A franqueza e a coragem em expor sua visão de mundo, seus pontos de vista, são fato assinalados por Ana Braga, sua grande amiga, em livro-homenagem publicado quando ainda vivia esta notável intelectual goiana, nascida em Jaraguá. Ana Braga fala com ternura e amizade sobre esta “escafandrista do verbo”, referindo-se à sua importante obra Análises e conclusões como sendo fonte de pesquisa a estudiosos de nossos autores goianos, bem como de nossa história literária.
Ressalta Ana Braga sobre a obra Análises e Conclusões: “É um livro sério, feito com idealismo e sacrifício. É a própria autora quem o diz, no final de sua obra: “Assim busquei o mundo magnífico da palavra, que constrói e alimenta a fala, passando, depois, ao difícil roteiro da análise, demorando-me em alguns, no difícil caminho da pesquisa.”
Ana Braga enfatiza, mais adiante: “Podemos dizer, sem medo de errar, que nossa festejada escritora, consciente no manejo da pena, de há muito atingiu o que Par Lagerhinst, prêmio Nobel de Literatura (1951) proclama sobre a arte de escrever: “Ela é a força da consciência estética revelada na solução do tema; plenitude do símbolo de expressão e, afinal, construtividade!”
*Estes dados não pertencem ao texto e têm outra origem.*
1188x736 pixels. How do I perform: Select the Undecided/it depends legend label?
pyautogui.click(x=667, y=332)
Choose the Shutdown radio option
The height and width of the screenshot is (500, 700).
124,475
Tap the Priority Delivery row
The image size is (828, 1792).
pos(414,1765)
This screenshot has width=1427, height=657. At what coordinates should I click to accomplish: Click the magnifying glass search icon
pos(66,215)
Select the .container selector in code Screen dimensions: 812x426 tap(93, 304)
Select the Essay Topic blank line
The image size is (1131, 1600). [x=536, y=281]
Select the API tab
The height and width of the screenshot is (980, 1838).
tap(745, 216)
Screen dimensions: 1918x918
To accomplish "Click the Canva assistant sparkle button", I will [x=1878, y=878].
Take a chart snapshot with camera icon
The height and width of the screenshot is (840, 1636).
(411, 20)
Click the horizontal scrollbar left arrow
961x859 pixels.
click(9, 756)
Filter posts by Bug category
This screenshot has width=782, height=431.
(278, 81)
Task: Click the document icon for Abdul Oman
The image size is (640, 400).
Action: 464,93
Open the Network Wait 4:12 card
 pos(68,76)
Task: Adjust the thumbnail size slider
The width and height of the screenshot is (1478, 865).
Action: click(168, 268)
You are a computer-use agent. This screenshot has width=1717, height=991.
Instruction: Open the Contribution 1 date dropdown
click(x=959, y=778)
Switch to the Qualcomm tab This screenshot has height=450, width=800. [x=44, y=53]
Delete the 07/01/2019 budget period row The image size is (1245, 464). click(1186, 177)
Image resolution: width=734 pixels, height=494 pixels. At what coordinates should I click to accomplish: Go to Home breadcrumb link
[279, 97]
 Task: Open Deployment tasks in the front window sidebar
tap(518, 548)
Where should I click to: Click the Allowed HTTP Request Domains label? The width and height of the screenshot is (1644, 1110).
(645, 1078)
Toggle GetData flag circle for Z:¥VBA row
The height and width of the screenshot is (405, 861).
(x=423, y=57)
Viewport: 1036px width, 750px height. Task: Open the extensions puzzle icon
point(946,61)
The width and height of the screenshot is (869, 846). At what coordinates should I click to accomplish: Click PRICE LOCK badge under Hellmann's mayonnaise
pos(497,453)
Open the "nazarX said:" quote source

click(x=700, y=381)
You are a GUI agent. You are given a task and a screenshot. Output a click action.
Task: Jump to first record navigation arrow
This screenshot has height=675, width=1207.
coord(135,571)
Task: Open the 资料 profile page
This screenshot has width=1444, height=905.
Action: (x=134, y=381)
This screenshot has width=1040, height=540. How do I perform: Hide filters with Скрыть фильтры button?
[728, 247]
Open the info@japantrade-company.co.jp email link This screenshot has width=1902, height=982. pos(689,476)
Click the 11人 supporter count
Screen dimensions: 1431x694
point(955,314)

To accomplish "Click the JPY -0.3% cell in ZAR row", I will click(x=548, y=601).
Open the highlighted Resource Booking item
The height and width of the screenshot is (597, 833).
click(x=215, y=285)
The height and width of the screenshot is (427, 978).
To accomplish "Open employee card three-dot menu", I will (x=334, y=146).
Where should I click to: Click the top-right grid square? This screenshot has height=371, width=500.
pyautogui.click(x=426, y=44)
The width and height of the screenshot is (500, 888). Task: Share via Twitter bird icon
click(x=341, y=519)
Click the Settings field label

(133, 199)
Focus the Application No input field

Um fato a assinalar, revelando, para conforto de nossa goianidade, o fato de não serem machistas os nossos varões intelectuais: a fundação da Aflag, que teve em Nelly Alves, Rosarita Fleury e Ana Braga os pilares idealizadores e construtores, contou com a presença estimuladora de muitos integrantes do dito sexo forte (algo a ser questionado, tendo-se em vista a inquestionável força e coragem das mulheres).
Assinala a acadêmica Ana Braga, em seu livro: “Foi assim que no dia 9 de novembro de 1969, no salão do sobrado, residência dos pais de Rosarita Fleury, nasceu a Aflag, sob a presença do dr. Jerônimo Geraldo de Queiroz, ex-reitor da Universidade Federal de Goiás, dr. Xavier de Almeida Júnior, Bariani Ortêncio, integrantes da AGL, e ainda do escritor Miguel Jorge, à época, presidente da UBE-GO. Da solenidade participaram também dr. Humberto Ludovico de Almeida, inseparável companheiro de Nelly, do economista Durval Teixeira, do engenheiro Jerônimo Augusto Curado Fleury, bem como de muitas outras presenças ilustres.”